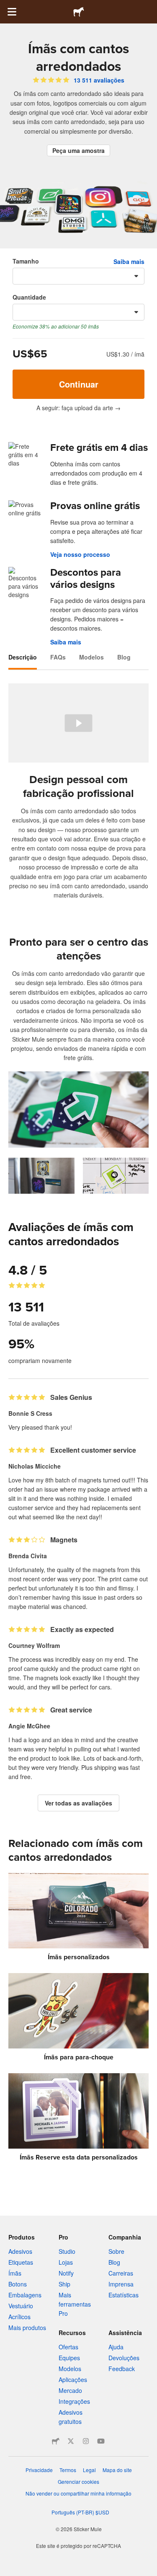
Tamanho (26, 261)
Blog (124, 657)
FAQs (58, 657)
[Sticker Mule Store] (55, 2441)
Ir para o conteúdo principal (6, 6)
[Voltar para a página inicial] (79, 11)
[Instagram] (85, 2441)
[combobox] (78, 276)
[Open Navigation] (11, 11)
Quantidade (29, 297)
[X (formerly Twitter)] (70, 2441)
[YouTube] (101, 2441)
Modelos (91, 657)
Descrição (22, 657)
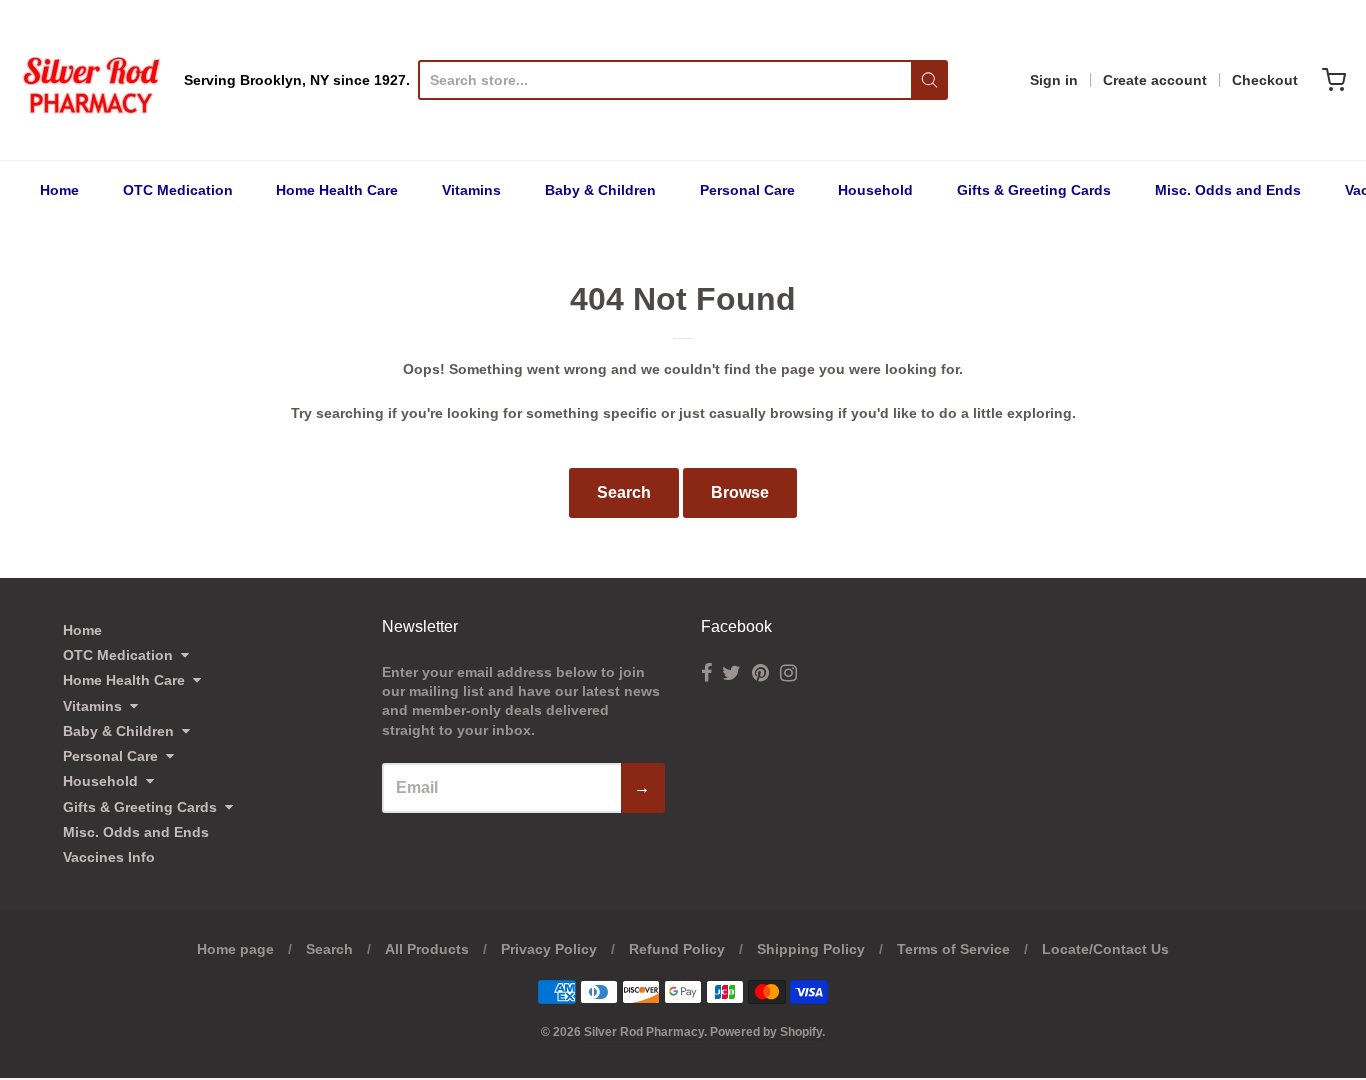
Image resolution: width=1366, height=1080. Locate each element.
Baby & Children (600, 190)
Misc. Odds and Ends (1228, 190)
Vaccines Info (109, 857)
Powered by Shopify (766, 1032)
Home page (235, 949)
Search (624, 492)
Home (59, 190)
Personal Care (747, 190)
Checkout (1265, 80)
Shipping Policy (811, 949)
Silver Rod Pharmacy (644, 1032)
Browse (740, 492)
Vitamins (471, 190)
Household (875, 190)
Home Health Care (337, 190)
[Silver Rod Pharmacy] (90, 80)
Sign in (1054, 80)
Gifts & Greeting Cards (1034, 190)
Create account (1155, 80)
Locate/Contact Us (1105, 949)
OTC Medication (178, 190)
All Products (427, 949)
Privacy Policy (549, 949)
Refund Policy (677, 949)
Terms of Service (953, 949)
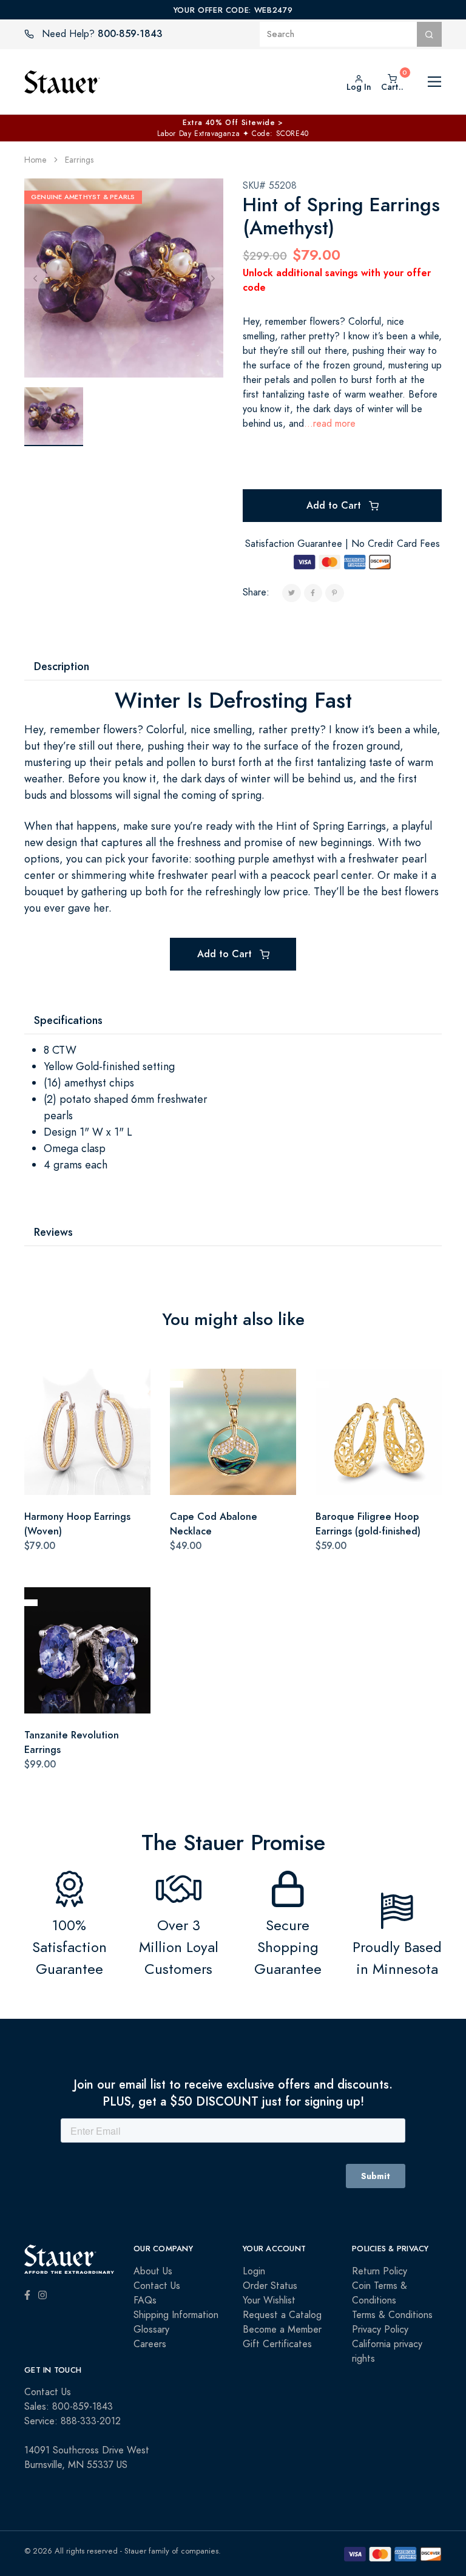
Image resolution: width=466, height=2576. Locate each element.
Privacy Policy (380, 2329)
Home (35, 160)
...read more (330, 423)
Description (61, 666)
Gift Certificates (277, 2344)
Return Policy (379, 2271)
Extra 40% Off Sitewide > (233, 122)
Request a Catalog (282, 2315)
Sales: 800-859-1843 (68, 2406)
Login (254, 2271)
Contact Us (156, 2286)
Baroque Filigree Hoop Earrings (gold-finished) (368, 1524)
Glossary (151, 2329)
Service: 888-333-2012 (72, 2421)
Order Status (270, 2286)
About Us (152, 2271)
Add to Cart (335, 505)
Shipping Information (175, 2315)
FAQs (145, 2300)
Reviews (53, 1231)
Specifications (68, 1020)
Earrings (79, 160)
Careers (149, 2344)
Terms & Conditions (392, 2315)
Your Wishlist (269, 2300)
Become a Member (282, 2329)
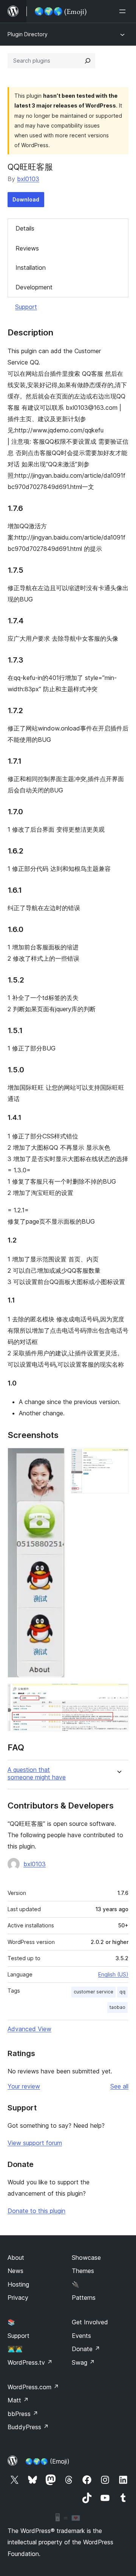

..........

[Task objective]: Find the word "Home" in the data and show each line that holds it.

[Response for this exercise]:
Home page (235, 949)
Home (59, 190)
Home Health Care (337, 190)
Home (35, 160)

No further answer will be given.